__Prompt__: Give every entry again, word for word.

(Provided data begins)

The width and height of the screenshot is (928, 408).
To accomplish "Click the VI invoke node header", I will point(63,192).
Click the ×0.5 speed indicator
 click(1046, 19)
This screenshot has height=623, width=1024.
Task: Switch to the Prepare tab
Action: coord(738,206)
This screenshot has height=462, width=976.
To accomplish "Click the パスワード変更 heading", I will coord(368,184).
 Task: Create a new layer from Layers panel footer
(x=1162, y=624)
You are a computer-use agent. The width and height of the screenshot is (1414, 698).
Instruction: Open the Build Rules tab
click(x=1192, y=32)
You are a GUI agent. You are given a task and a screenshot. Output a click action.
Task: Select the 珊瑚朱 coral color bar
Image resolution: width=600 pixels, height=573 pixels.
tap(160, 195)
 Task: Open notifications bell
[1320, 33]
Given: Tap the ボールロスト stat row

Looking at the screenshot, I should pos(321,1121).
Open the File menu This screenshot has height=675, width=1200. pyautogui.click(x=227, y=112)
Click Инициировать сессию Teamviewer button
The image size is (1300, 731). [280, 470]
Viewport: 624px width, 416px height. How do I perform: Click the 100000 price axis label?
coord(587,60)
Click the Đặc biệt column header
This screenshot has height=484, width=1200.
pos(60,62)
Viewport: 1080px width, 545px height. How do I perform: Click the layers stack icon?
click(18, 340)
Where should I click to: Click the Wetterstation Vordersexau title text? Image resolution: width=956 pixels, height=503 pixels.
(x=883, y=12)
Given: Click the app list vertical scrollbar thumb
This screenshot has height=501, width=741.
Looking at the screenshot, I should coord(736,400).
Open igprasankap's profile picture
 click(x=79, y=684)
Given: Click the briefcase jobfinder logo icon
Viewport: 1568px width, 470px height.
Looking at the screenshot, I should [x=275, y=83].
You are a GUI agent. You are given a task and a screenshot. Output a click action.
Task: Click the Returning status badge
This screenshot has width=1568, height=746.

(Provided data ends)

__Response__:
The width and height of the screenshot is (928, 408).
To accomplish "Click the VI invoke node header", I will point(63,192).
Click the ×0.5 speed indicator
 click(1046, 19)
This screenshot has height=623, width=1024.
Task: Switch to the Prepare tab
Action: coord(738,206)
This screenshot has height=462, width=976.
To accomplish "Click the パスワード変更 heading", I will coord(368,184).
 Task: Create a new layer from Layers panel footer
(x=1162, y=624)
You are a computer-use agent. The width and height of the screenshot is (1414, 698).
Instruction: Open the Build Rules tab
click(x=1192, y=32)
You are a GUI agent. You are given a task and a screenshot. Output a click action.
Task: Select the 珊瑚朱 coral color bar
Image resolution: width=600 pixels, height=573 pixels.
tap(160, 195)
 Task: Open notifications bell
[1320, 33]
Given: Tap the ボールロスト stat row

Looking at the screenshot, I should pos(321,1121).
Open the File menu This screenshot has height=675, width=1200. pyautogui.click(x=227, y=112)
Click Инициировать сессию Teamviewer button
The image size is (1300, 731). [280, 470]
Viewport: 624px width, 416px height. How do I perform: Click the 100000 price axis label?
coord(587,60)
Click the Đặc biệt column header
This screenshot has height=484, width=1200.
pos(60,62)
Viewport: 1080px width, 545px height. How do I perform: Click the layers stack icon?
click(18, 340)
Where should I click to: Click the Wetterstation Vordersexau title text? Image resolution: width=956 pixels, height=503 pixels.
(x=883, y=12)
Given: Click the app list vertical scrollbar thumb
This screenshot has height=501, width=741.
Looking at the screenshot, I should coord(736,400).
Open igprasankap's profile picture
 click(x=79, y=684)
Given: Click the briefcase jobfinder logo icon
Viewport: 1568px width, 470px height.
Looking at the screenshot, I should [x=275, y=83].
You are a GUI agent. You are given a task and a screenshot. Output a click action.
Task: Click the Returning status badge
This screenshot has width=1568, height=746.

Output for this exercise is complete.